* Supplied data:
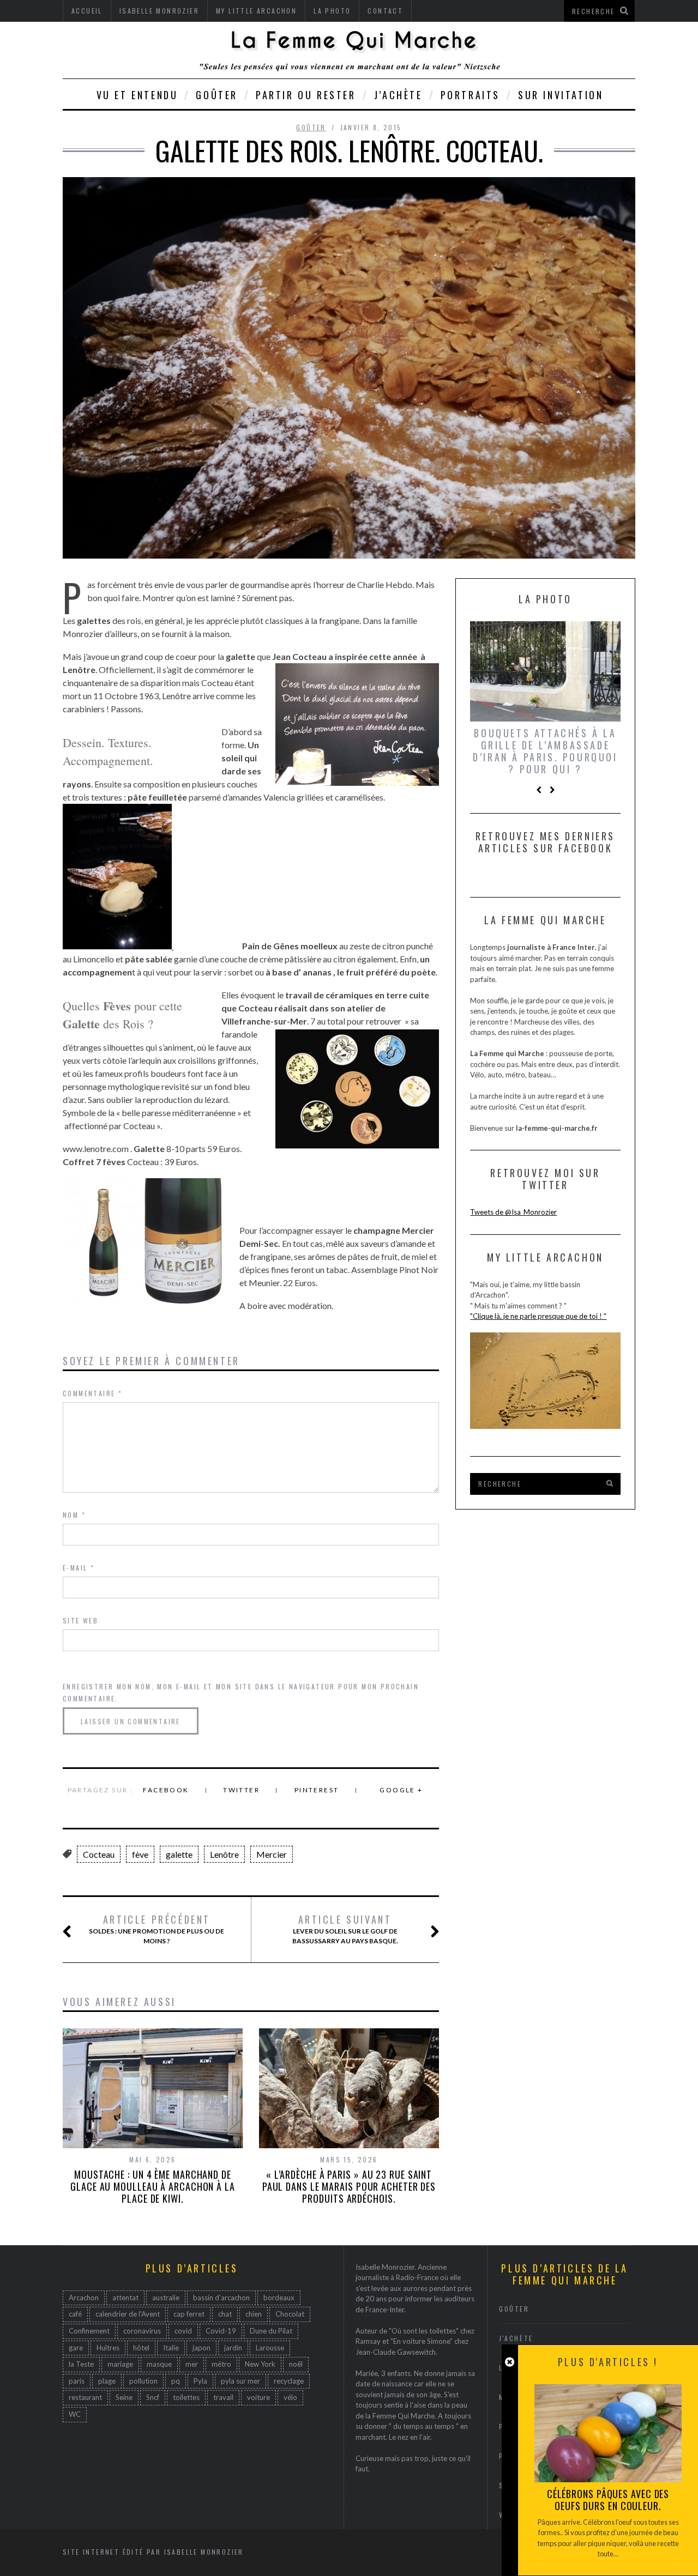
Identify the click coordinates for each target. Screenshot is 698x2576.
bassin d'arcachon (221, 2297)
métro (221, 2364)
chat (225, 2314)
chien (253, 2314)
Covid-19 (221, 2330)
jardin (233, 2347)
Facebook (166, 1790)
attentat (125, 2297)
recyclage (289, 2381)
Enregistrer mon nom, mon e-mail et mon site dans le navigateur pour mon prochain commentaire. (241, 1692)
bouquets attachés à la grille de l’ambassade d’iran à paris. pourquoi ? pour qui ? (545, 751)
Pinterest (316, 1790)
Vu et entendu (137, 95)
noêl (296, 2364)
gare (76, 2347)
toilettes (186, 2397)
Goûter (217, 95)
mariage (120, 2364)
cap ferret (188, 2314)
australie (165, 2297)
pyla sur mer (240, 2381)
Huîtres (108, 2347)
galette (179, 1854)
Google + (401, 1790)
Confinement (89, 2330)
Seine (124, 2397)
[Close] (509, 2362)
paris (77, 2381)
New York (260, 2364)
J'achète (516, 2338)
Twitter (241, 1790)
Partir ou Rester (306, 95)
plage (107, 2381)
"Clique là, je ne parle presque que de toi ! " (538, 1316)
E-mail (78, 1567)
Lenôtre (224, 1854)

--

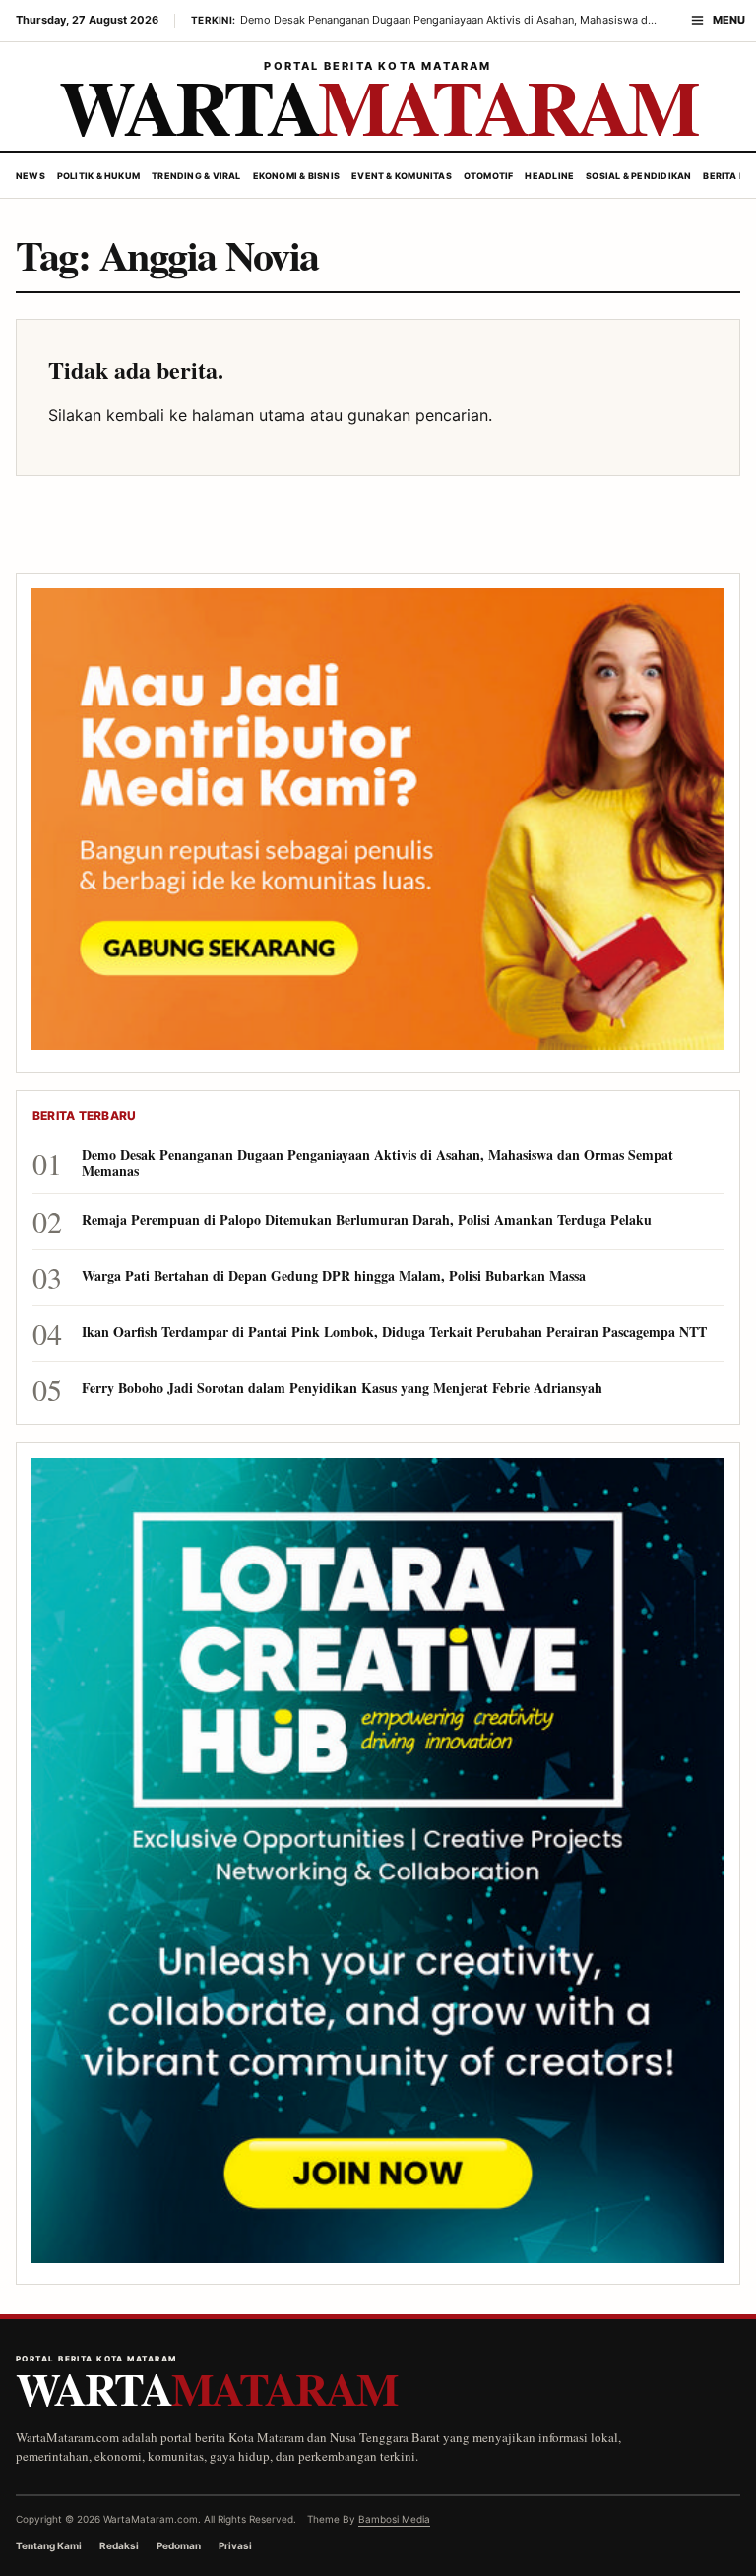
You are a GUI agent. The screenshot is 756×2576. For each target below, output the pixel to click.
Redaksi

==

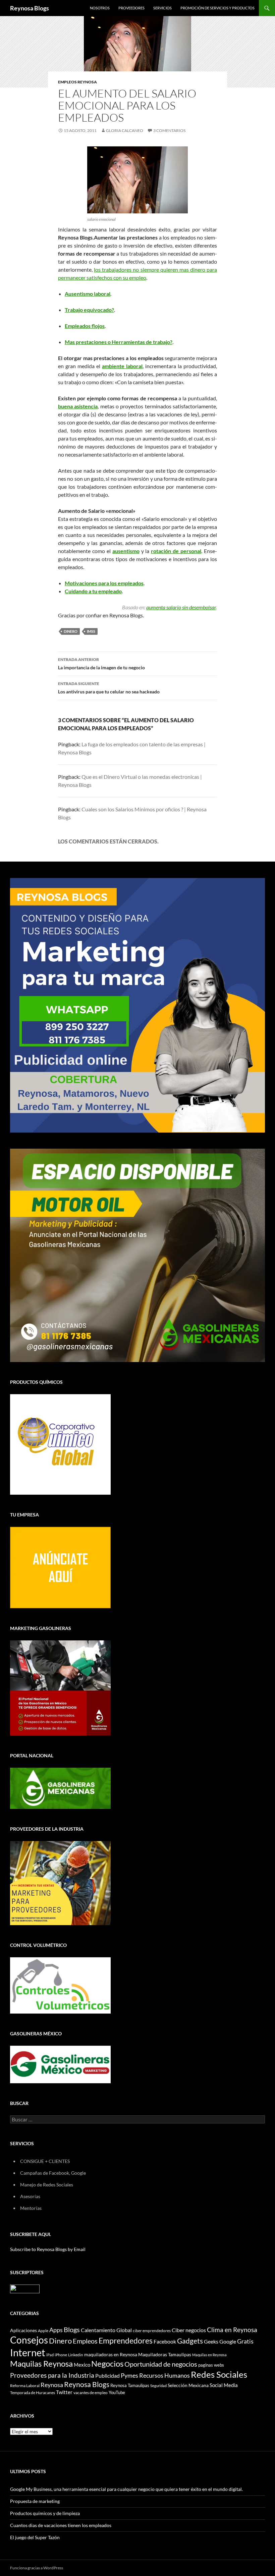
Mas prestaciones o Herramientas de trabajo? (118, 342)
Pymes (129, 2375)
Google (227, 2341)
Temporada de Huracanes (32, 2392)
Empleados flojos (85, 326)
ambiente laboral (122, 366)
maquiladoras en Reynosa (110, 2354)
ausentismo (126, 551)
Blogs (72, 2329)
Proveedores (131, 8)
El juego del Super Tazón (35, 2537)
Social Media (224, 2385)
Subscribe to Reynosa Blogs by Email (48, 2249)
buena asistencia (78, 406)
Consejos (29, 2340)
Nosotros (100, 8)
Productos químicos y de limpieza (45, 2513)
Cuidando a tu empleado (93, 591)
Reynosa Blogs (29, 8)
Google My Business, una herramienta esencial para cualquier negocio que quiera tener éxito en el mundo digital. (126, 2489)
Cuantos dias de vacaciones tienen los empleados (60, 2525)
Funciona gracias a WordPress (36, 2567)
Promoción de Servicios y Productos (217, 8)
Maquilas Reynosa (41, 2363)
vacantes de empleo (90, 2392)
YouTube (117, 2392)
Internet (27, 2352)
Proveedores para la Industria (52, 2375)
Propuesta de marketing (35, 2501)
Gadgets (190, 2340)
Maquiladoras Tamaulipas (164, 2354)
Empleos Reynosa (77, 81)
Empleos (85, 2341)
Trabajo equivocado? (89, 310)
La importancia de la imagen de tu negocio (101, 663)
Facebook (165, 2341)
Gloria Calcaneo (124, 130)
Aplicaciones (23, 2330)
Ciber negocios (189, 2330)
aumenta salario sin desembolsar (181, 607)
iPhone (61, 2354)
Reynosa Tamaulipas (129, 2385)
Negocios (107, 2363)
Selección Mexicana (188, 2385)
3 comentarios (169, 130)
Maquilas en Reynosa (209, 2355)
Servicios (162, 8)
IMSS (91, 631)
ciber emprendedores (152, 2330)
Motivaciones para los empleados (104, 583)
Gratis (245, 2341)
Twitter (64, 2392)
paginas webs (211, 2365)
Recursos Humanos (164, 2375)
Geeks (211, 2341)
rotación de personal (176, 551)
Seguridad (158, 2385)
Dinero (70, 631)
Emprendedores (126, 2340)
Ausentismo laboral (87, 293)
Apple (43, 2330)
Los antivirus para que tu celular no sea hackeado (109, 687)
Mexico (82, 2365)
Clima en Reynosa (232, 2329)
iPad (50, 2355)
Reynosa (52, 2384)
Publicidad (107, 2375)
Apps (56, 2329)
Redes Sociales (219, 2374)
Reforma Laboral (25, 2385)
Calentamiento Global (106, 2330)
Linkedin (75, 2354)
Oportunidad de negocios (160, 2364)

* Exercise directions: In the entries above, count each line holding the word "Tamaulipas" and give that count alone.

* Solution for this exercise: 2